After the arrival of sterile cardiac defibrillator paddles, one paddle was placed above the left liver and beneath the heart, and the other paddle was placed on the anterior surface of the heart. A 50-J shock was delivered, and normal sinus rhythm resumed. Furosemide 20 mg IV, albuterol 10 mg IV, and another 50 mEq IV dose of sodium bicarbonate were added to the management of initial hyperkalemia following reperfusion. The serum potassium level was normalized, and metabolic acidosis was corrected.

Postreperfusion syndrome during orthotopic liver transplantation is a result of multiple factors. [13] One prominent cause of bradycardia/asystole or various cardiac dysrhythmias is hyperkalemia. First-line treatment of acute symptomatic hyperkalemia consists of stabilizing the cardiac cell membranes with calcium and correcting metabolic acidosis. It is also important to facilitate the drive of extracellular potassium into the myocytes with dextrose/insulin and beta-adrenergic medications. The next step is to augment excretion of excess potassium by using loop diuretics.

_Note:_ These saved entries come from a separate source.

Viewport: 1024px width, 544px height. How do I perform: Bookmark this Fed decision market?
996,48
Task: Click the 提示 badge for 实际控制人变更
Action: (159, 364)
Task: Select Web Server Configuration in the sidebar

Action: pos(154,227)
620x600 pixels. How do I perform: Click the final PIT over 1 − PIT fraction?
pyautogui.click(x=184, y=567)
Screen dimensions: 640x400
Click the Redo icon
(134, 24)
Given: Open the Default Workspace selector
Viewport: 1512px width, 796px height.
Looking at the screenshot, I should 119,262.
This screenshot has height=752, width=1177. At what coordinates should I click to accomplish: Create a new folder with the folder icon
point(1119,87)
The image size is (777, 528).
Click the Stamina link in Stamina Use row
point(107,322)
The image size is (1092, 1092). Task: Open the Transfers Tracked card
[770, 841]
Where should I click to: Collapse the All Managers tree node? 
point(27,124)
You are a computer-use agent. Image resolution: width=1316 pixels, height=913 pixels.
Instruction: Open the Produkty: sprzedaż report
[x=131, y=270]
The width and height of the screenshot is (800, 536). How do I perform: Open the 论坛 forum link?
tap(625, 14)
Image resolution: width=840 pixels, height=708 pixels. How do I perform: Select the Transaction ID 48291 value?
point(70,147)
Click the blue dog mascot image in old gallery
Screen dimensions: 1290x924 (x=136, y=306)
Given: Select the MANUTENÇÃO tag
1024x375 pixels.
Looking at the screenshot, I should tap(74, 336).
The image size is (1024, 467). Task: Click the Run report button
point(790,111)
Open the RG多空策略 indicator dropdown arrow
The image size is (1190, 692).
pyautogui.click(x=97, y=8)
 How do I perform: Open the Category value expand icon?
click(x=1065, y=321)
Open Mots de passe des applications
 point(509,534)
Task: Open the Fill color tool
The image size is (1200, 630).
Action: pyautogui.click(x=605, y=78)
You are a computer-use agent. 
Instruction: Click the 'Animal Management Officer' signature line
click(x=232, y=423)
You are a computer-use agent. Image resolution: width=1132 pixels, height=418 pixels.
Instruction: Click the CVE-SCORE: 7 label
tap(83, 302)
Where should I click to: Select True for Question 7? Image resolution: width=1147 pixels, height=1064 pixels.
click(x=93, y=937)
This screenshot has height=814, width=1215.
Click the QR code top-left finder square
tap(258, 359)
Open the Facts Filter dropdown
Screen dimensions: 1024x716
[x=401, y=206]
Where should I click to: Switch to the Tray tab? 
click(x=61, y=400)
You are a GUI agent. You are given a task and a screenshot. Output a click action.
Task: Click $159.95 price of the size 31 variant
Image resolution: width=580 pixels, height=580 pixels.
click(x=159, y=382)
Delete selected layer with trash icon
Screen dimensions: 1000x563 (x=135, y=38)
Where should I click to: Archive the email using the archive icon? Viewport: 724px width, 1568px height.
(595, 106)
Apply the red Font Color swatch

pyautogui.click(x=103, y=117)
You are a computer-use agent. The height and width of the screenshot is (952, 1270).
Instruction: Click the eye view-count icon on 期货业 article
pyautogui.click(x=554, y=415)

Because of the retractor used for surgical exposure, the distance between the chest wall and the heart may render chest compressions and delivery of cardioversion ineffective. The surgical team must be prepared to employ the alternative methods described here to ensure adequate CPR. [14]


Case Example 4

Clinical scenario

A 14-year-old girl is brought to the cardiac laboratory suite for electrophysiologic (EP) study and ablation of the accessory reentry pathway of WPW syndrome. She has a history of frequent palpitations and has lost consciousness on two occasions. Her vital signs on admission are within normal limits. General anesthesia is planned, and she requests inhalation induction because she has a severe needle phobia. During preparation for monitoring, she suddenly becomes pale, diaphoretic, and unconscious.


ECG monitors were applied immediately, and VT at a rate of 144 beats/min was revealed. Chest compressions were immediately started at a rate of 100/min. Bag-mask ventilation was initiated with an FiO2 of 100%. The compression-to-ventilation ratio was 15:2. Biphasic DC cardioversion with 120 J was delivered, to no effect.

CPR was resumed, and peripheral IV access was established while endotracheal intubation was also performed. After 2 minutes of chest compressions and controlled ventilation with 100% FiO2 at a rate of 12/min, a second, larger shock of 200 J was delivered and immediately followed by administration of adenosine 12 mg IV. Normal sinus rhythm was restored, and the EP study was completed successfully.

WPW syndrome may cause ventricular preexcitation, and the resulting ventricular tachyarrhythmia can lead to fatal cardiovascular collapse. [2] In addition to the nonspecific management of that complication, the underlying conduction anomaly must be addressed so as to block the reentry mechanism that is responsible for the ventricular preexcitation. In this case, given that the planned procedure aimed to eliminate the abnormal pathway and that the patient’s condition responded well to therapy, it was prudent to proceed with the EP study.